GOQ is not an automatic exception for sex discrimination. In each case it will be necessary for the employer, who claims GOQ as an exception or defence, to show that GOQ applies to the particular job in question. (For details of the grounds for proving GOQ, please go back to question 1.)


In a case where the job involves a number of duties but only some of the duties form the basis for sex being a GOQ, then GOQ may not be relied on as an exception for sex discrimination if the following conditions exist:


  1. At the time of recruitment, the employer already has existing employees of the opposite sex to the job applicants, and such employees are capable of performing the duties which would require the job holder to be of a particular sex;
  2. It would be reasonable for such employees to carry out those duties; and
  3. The number of such employees is sufficient so as not to cause undue inconvenience for the employer.

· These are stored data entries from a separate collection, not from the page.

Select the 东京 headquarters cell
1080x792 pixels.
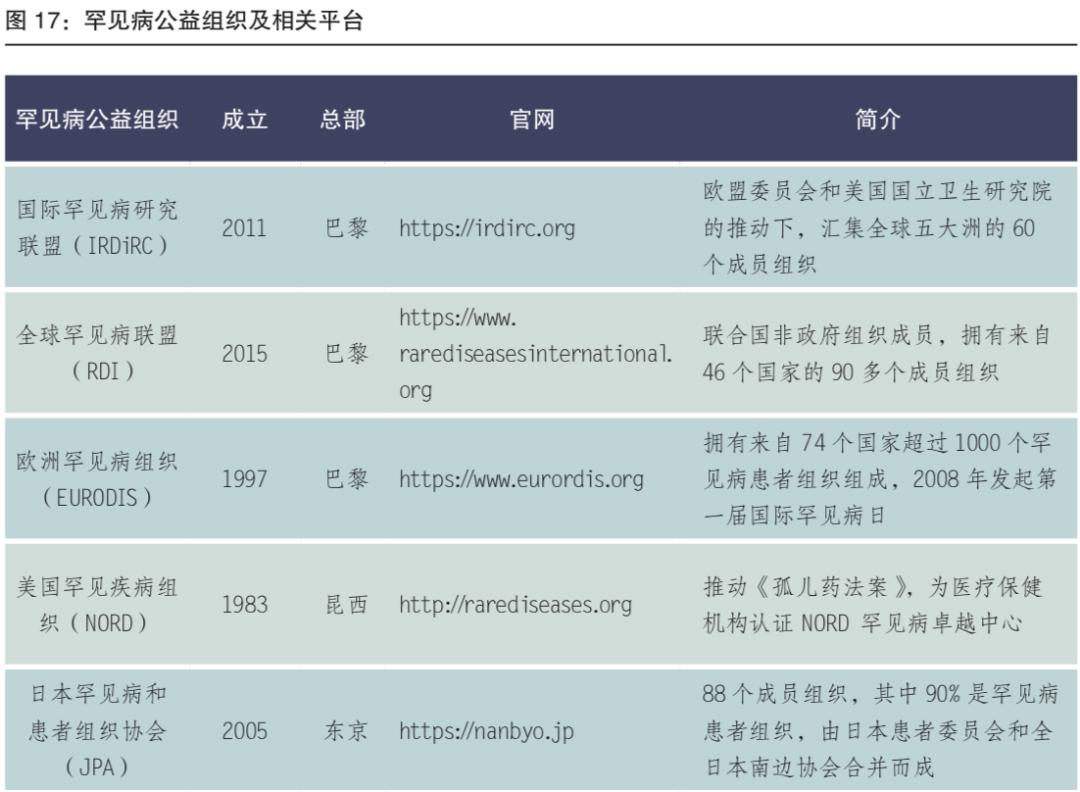pyautogui.click(x=346, y=731)
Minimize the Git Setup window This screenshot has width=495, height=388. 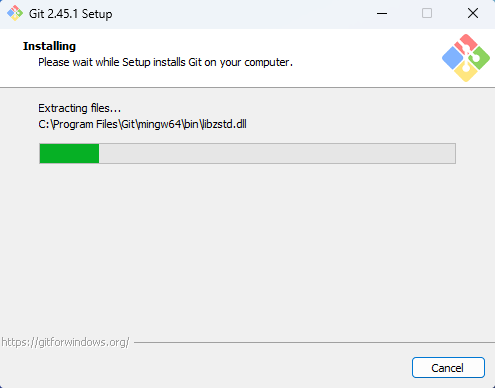[382, 13]
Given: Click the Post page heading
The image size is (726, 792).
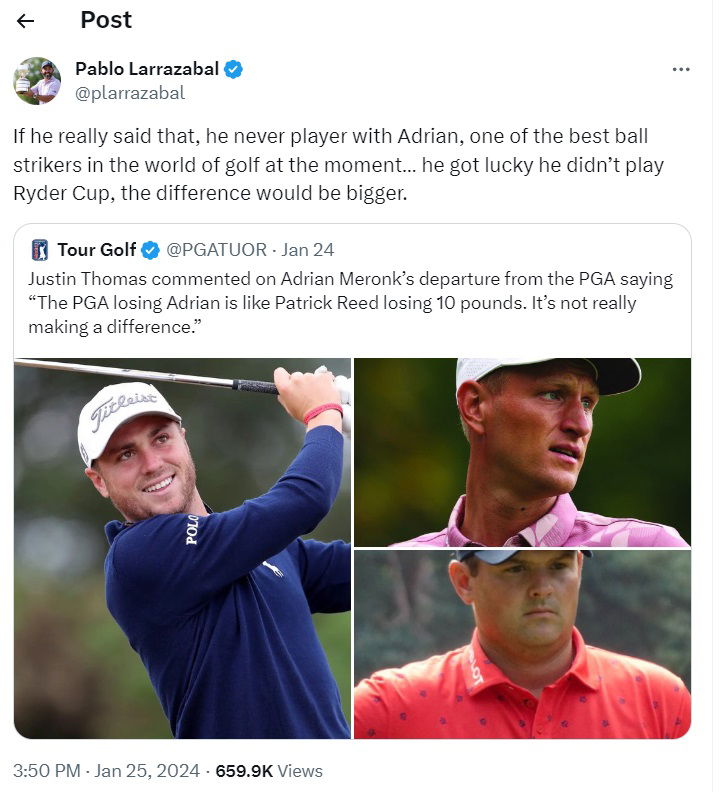Looking at the screenshot, I should (x=106, y=20).
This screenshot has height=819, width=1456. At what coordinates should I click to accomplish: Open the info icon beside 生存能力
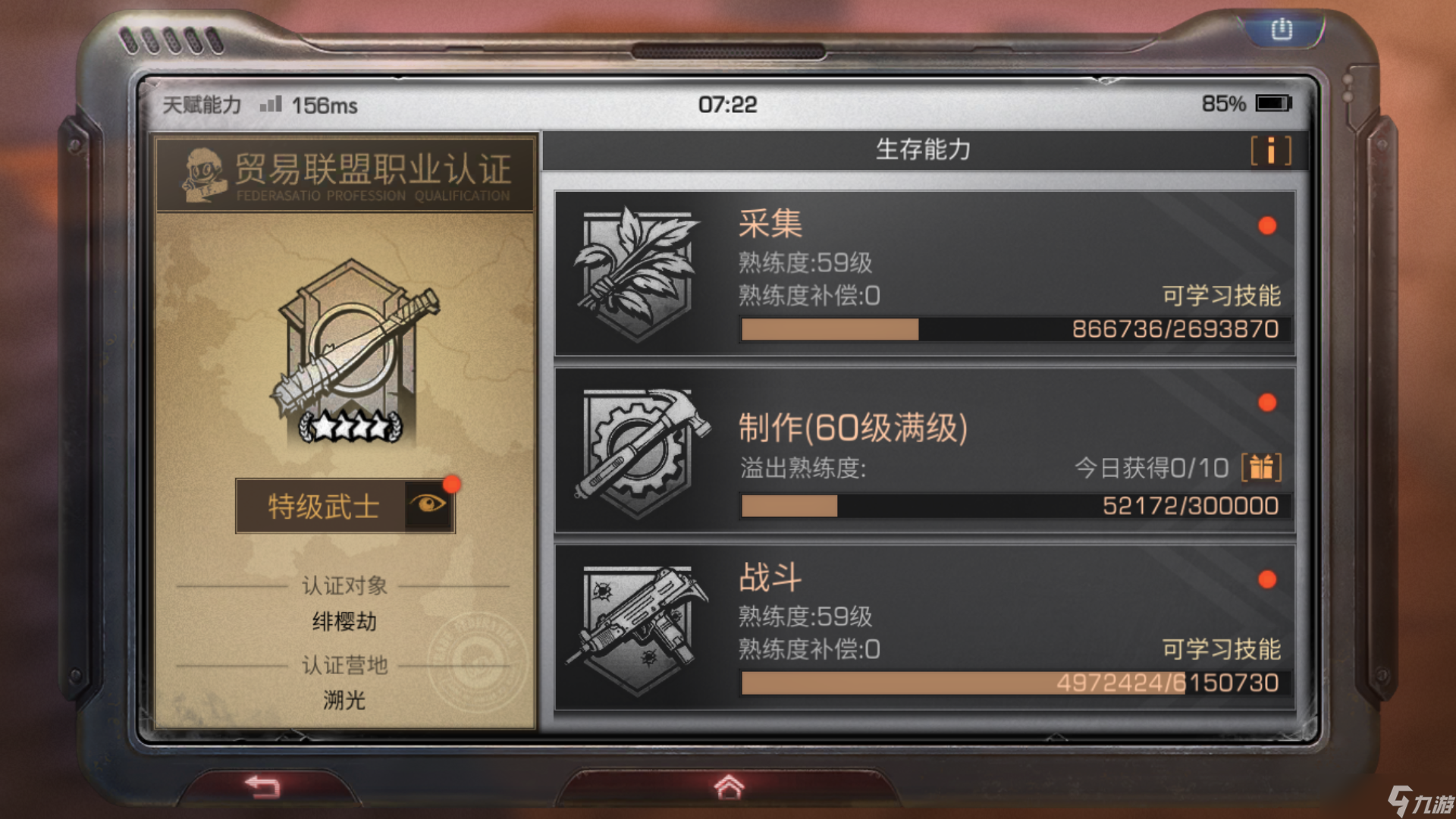(1271, 150)
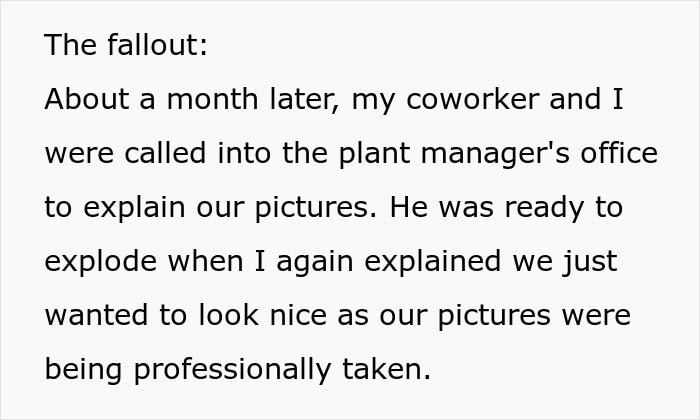The height and width of the screenshot is (420, 700).
Task: Click the word 'just' at line end
Action: (590, 263)
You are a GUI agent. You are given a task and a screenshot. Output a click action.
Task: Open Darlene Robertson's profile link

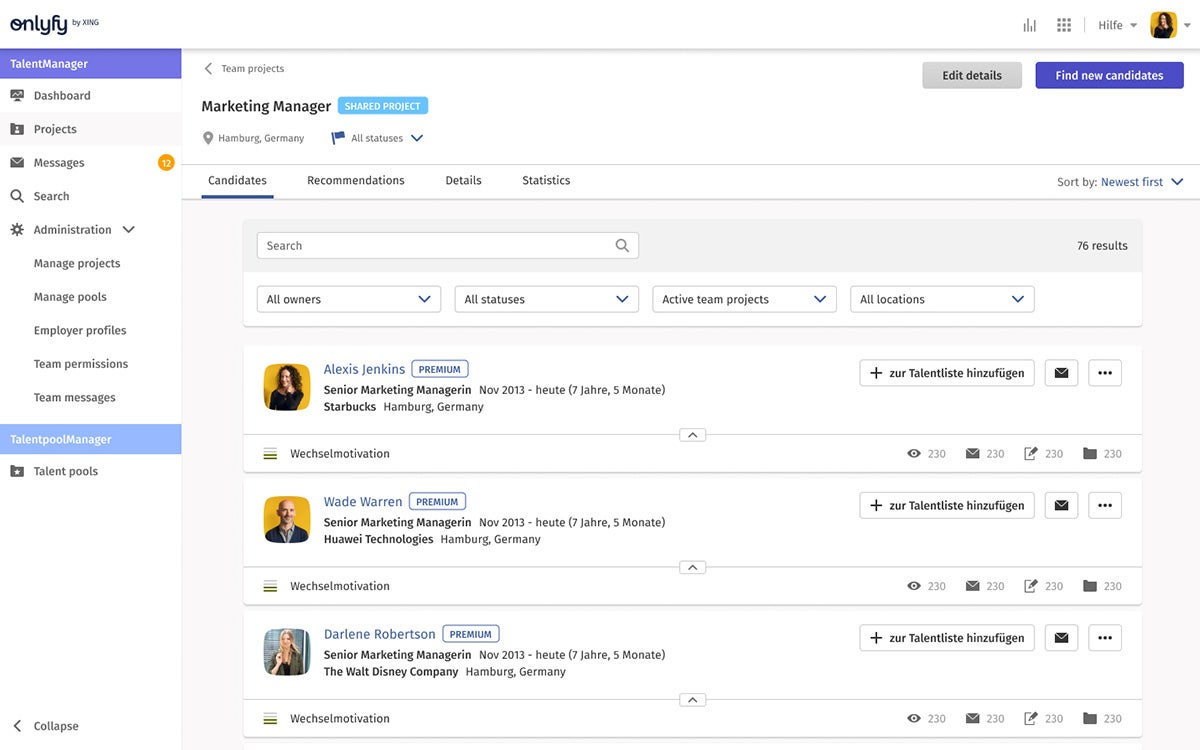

An example may help illustrate the above. There is a vacancy for a sales assistant in the women's section of a department store where all the existing sales assistants are females. The employer refuses to consider appointing a man as the job involves taking body measurements and assisting customers in fitting. The employer also considers that the job must be held by a female to preserve decency or privacy within the meaning of the GOQ exception.


However, the employer's refusal in this case may be unlawful. He or she may not rely on the GOQ exception because there are other female assistants working in the same store. The female assistants can help take body measurements of female customers, or assistcustomers in fitting on occasions where it is necessary, and the relevant male applicant can perform the other normal duties of the job in question.


It is recommended by the Equal Opportunities Commission that a job for which a GOQ was used in the past should always be re-examined if the post becomes vacant to see whether the GOQ still applies. Circumstances may well have changed and the GOQ may no longer be inapplicable.